I didn’t know what I was doing last night but I solved it using Clojure. Nastiest Clojure I wrote, having transposed and reverted and reverted transposed matrices and comparing with original… arghhh.
I attempted to do the same for Erlang, after having enough hammock time. I am proud of the code (Although I took ample inspiration from your code at Part 2 especially, thank you).
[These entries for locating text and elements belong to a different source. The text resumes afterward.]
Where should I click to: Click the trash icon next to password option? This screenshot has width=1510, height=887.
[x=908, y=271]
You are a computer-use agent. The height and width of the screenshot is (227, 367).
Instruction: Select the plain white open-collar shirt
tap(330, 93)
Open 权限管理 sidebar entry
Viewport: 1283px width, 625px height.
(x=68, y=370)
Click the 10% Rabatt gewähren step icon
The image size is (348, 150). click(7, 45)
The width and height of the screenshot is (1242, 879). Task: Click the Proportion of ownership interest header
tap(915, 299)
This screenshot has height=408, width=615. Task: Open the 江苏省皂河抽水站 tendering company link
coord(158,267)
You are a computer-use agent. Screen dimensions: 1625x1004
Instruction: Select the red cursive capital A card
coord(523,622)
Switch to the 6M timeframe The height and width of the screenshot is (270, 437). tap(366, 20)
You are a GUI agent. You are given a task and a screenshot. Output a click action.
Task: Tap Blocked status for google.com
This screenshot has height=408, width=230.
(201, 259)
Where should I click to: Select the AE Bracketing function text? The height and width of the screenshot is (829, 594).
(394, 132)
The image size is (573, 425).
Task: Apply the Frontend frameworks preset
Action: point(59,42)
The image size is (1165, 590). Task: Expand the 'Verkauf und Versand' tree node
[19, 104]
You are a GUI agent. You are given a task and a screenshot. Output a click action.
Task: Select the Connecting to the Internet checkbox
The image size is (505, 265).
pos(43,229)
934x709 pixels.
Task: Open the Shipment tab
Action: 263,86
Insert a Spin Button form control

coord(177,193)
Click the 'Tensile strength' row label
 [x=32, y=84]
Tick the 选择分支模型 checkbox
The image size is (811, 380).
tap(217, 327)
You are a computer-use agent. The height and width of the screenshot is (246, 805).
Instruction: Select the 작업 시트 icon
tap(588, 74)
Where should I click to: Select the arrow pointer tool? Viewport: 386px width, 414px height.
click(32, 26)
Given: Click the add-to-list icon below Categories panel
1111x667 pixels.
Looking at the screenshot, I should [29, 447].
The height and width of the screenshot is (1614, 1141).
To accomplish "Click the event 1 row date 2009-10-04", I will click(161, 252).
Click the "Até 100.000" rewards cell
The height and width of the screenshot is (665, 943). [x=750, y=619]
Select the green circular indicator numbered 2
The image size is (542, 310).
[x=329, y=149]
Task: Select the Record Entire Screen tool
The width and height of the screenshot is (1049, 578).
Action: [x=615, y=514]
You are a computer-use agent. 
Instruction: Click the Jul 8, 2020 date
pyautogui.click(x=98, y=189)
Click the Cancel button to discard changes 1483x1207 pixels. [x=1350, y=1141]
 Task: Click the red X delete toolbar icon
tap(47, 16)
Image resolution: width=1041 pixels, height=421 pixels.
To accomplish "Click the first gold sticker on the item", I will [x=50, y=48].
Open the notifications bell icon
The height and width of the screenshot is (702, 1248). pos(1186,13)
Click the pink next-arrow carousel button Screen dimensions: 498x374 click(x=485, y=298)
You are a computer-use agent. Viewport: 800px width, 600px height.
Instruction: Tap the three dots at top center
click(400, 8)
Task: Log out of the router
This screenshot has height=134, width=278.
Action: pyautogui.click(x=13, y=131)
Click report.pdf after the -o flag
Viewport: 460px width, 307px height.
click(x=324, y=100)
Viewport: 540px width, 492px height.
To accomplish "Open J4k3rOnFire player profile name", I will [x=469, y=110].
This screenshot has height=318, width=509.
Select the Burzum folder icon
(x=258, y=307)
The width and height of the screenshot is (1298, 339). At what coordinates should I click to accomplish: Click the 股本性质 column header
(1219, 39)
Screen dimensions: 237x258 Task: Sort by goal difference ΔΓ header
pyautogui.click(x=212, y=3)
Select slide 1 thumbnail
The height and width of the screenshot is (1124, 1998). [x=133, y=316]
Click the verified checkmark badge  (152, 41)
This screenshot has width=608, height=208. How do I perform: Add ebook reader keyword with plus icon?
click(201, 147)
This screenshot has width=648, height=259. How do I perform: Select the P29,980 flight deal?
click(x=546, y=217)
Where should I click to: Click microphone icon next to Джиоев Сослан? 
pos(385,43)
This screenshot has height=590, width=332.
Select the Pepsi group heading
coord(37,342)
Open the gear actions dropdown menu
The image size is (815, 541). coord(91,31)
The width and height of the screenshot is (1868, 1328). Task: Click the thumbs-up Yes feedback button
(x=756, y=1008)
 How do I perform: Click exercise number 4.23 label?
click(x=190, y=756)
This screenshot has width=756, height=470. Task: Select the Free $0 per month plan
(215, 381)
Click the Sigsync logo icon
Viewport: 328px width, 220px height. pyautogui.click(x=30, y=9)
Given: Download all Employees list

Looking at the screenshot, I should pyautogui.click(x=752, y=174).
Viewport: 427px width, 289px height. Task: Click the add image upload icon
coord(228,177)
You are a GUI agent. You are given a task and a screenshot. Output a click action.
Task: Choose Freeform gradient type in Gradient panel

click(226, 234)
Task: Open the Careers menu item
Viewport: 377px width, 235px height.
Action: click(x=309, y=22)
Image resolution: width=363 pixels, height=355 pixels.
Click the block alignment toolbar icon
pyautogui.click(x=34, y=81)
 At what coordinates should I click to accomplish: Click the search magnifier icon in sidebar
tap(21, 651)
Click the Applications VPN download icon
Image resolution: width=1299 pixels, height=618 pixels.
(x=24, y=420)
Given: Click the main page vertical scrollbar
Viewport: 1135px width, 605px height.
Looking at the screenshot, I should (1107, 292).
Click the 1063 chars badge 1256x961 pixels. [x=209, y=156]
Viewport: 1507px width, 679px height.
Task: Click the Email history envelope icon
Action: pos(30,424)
Especially I liked the way I regained my [Head | Tail]
fluency (the list -> map
function).
Did this at 5AM, took ~40 minutes (like I said, reading your code helped).
-module(day_8).
-export([solve/0]).
input() ->
{ok, RawHeights} = file:read_file("data/8.txt"),
RawHeights.
parse(RawHeights) ->
TreeList =
[[X - $0 || X <- binary_to_list(Line)]
|| Line <- binary:split(RawHeights, <<"\n">>, [global, trim])],
Length = length(TreeList),
Breadth = length(hd(TreeList)),
Edges = 2 * Length + 2 * Breadth - 4,
TreeMap = tree_list_to_tree_map(TreeList),
{TreeMap, Edges, Length, Breadth}.
solve() ->
RawHeights = input(),
{TreeMap, Edges, Length, Breadth} = parse(RawHeights),
Solve1 = solve1(TreeMap, Edges, Length, Breadth),
Solve2 = solve2(TreeMap, Length, Breadth),
{Solve1, Solve2}.
solve1(TreeMap, Edges, Length, Breadth) ->
Interior =
length([true
|| X <- lists:seq(2, Length - 1),
Y <- lists:seq(2, Breadth - 1),
is_visible({X, Y}, {Length, Breadth}, TreeMap)]),
Edges + Interior.
solve2(TreeMap, Length, Breadth) ->
lists:max([scenic_score({X, Y}, {Length, Breadth}, TreeMap)
|| X <- lists:seq(2, Length - 1), Y <- lists:seq(2, Breadth - 1)]).
tree_list_to_tree_map(TreeList) ->
tree_list_to_tree_map(TreeList, 1, 1, []).
tree_list_to_tree_map([], _, _, TreeList) ->
maps:from_list(TreeList);
tree_list_to_tree_map([[] | Lengths], X, _, TreeList) ->
tree_list_to_tree_map(Lengths, X + 1, 1, TreeList);
tree_list_to_tree_map([[Height | Breadths] | Lengths], X, Y, TreeList) ->
tree_list_to_tree_map([Breadths | Lengths], X, Y + 1, [{{X, Y}, Height} | TreeList]).
seen_from(top, {XX, YY}, _) ->
[{X, YY} || X <- lists:seq(XX - 1, 1, -1)];
seen_from(bottom, {XX, YY}, {Length, _}) ->
[{X, YY} || X <- lists:seq(XX + 1, Length)];
seen_from(left, {XX, YY}, _) ->
[{XX, Y} || Y <- lists:seq(YY - 1, 1, -1)];
seen_from(right, {XX, YY}, {_, Breadth}) ->
[{XX, Y} || Y <- lists:seq(YY + 1, Breadth)].
is_visible(Coord, Dims, Map) ->
lists:any(fun(Dir) -> is_tallest(maps:get(Coord, Map), Map, seen_from(Dir, Coord, Dims))
end,
[top, bottom, left, right]).
is_tallest(Height, Map, Coords) ->
lists:all(fun(C) -> maps:get(C, Map) < Height end, Coords).
scenic_score(Coord, Dims, Map) ->
Height = maps:get(Coord, Map),
Reducer =
fun(Dir, Acc) -> Acc * view_distance(Height, Map, seen_from(Dir, Coord, Dims)) end,
lists:foldl(Reducer, 1, [top, bottom, left, right]).
view_distance(Height, TreeMap, [C | Rest]) ->
case maps:get(C, TreeMap) >= Height of
true ->
1;
false ->
1 + view_distance(Height, TreeMap, Rest)
end;
view_distance(_, _, []) ->
0.
Hah! That TreeMap
and TreeList
naming was intentional… a tribute to Java if you will.